Does this lab actually dx Celiac Disease? Or does it merely tell you if you are gluten sensative? I read discussion after discussion about biopsys. Can you find out you have Celiac Disease before your intestines are damaged? Is gluten sensativity merely a precursor Celiac?

Ok, I know that is a string of questions but I really am confused about this. My daughter has had a long time issue with wheat. I switched her to spelt and that lasted a few years until seizures and migraines appeared. Taking her off gluten proved to be the trick. She has no gut issues like bloating, gas, cramps, etc... We did have blood work done for Celiac but that was after she was on the gluten-free diet for a couple of weeks or so. It was negative. I am trying to decide how important further testing at EnteroLab is. If all it will tell me is that she is sensative, then we can just save the money.

What do you think?

[mftnchn]

Enterolab does not claim to diagnose celiac; it does pick up gluten sensitivty and says that they can do so for up to a year after going gluten-free. Whether gluten sensitivity is a precursor to celiac is a matter of discussion. However, gluten sensitivity seems to occur for more reasons that just celiac. It is particularly hard to digest so if your gut is compromised it can be a problem. Resolving the underlying issue can resolve the gluten sensitivity for some people, but not for celiacs.

Celiac can be asymptomatic, and can have negative blood and biopsies.

Since you are convinced she is better on the gluten-free diet, I wonder what you hope to gain from Enterolab?

[TammyK]

Since you are convinced she is better on the gluten-free diet, I wonder what you hope to gain from Enterolab?

Ok - that makes so much more sense!

As for what can be gained from Enterolab, there is a full panel that includes more than the gluten-sensativity test but a malabsorption test, antibody test, gene test (for Celiac? Anyone know?), milk sensativity and more. Guess I still don't if any well be helpful, except that I feel the gluten-sensative one is unnecessary for me and I know diary purposed problems as well. But malabsorption and gene testing???

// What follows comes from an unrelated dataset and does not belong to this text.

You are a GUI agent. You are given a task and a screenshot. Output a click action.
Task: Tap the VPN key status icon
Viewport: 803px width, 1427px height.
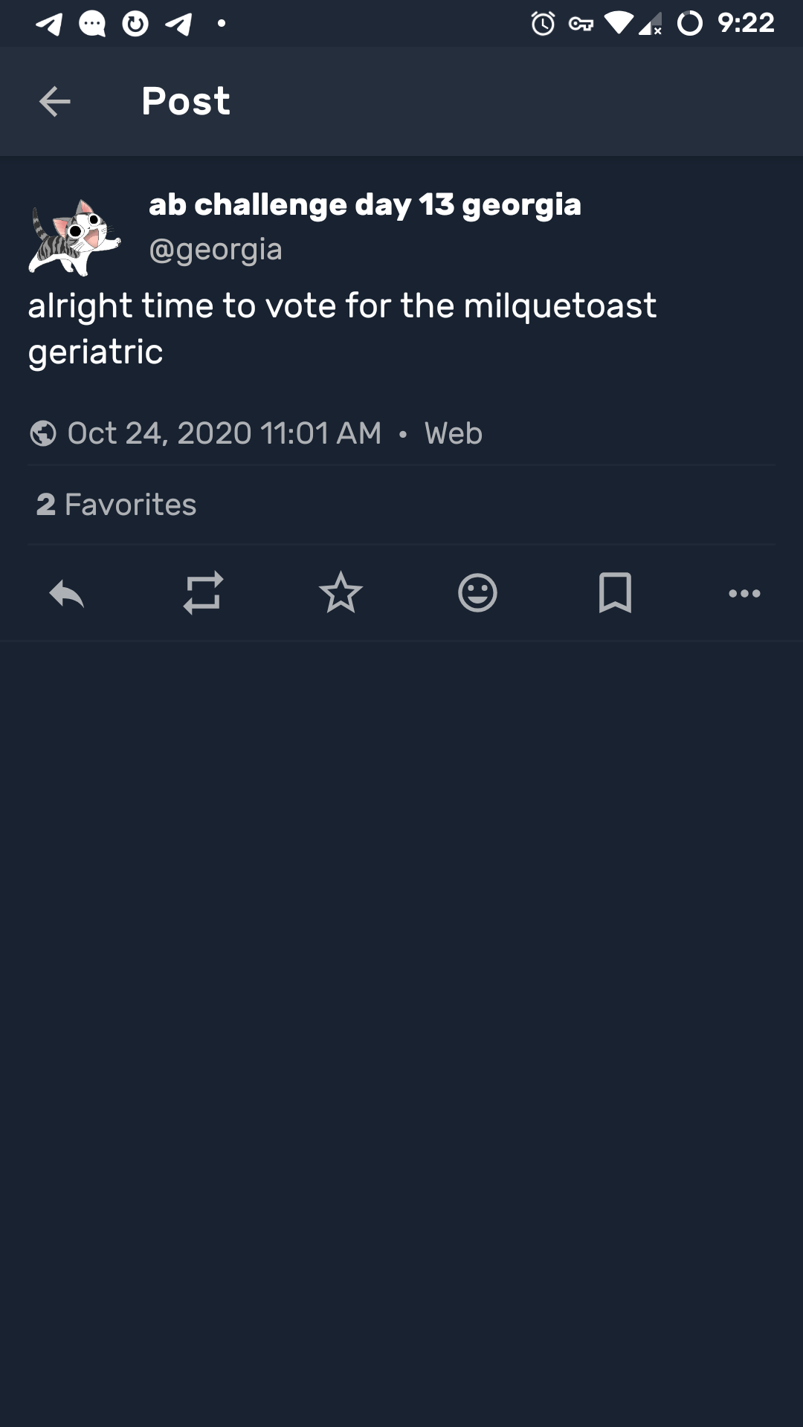click(x=581, y=24)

I am trying to decide if Celiac should be further considered or if I think it is a gut problem. She did have abdominal cramps and diarrhea her first 1-2 years of life but those did go away with eliminating diary. We have randomly reintroduced diary and she has never went back to any of those symptoms. She had been treated long term for chronic ear infections (antibiotics), having her first set of tubes put in at 6 months old (and several sets since). Then at 6, she was dx with Asthma. It is sounding to me to be the leaky gut thing but then there is the fact that I cannot eat gluten, eggs or oats without itching and rash and in the past few years was dx with 2 autoimmune diseases. That makes me think more Celiac due to the hereditary factor. Ugh... Wish this was easier to figure out.

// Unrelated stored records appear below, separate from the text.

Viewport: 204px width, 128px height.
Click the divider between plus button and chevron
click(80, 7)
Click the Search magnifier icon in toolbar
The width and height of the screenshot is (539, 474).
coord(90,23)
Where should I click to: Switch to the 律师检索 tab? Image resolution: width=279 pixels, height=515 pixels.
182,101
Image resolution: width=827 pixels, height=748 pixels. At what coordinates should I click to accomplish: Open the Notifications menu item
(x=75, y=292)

I don't want to learn in 10 years it was really Celiac after all. Knowing seems important because Celiacs have to be so careful. I have a family of six and do have gluten in the kitchen and all around her. Knowing it was Celiac would mean changing everyone's diet, cleaning up the kithcen, being resolved for the long haul and teaching and preparing her for her adult life - how she will approach her health.

Unfornately it has taken this mama too long to read the writing in the sky. I am just now up to full speed on understanding that it really was gluten all along (not just wheat) and that she never should have been reintroduced to diary. It took seizures and migraines to wake me up. Thank God, our bodies take dramatic means to communicate with us.

Does anyone have any thoughts on this?

[fedora]

they do a gene test. It is a reliable test that can tell you if she has the main genes for celiac. About 94% of celiacs have on of those two genes. Doctors can order gene testing too that her insurance might cover.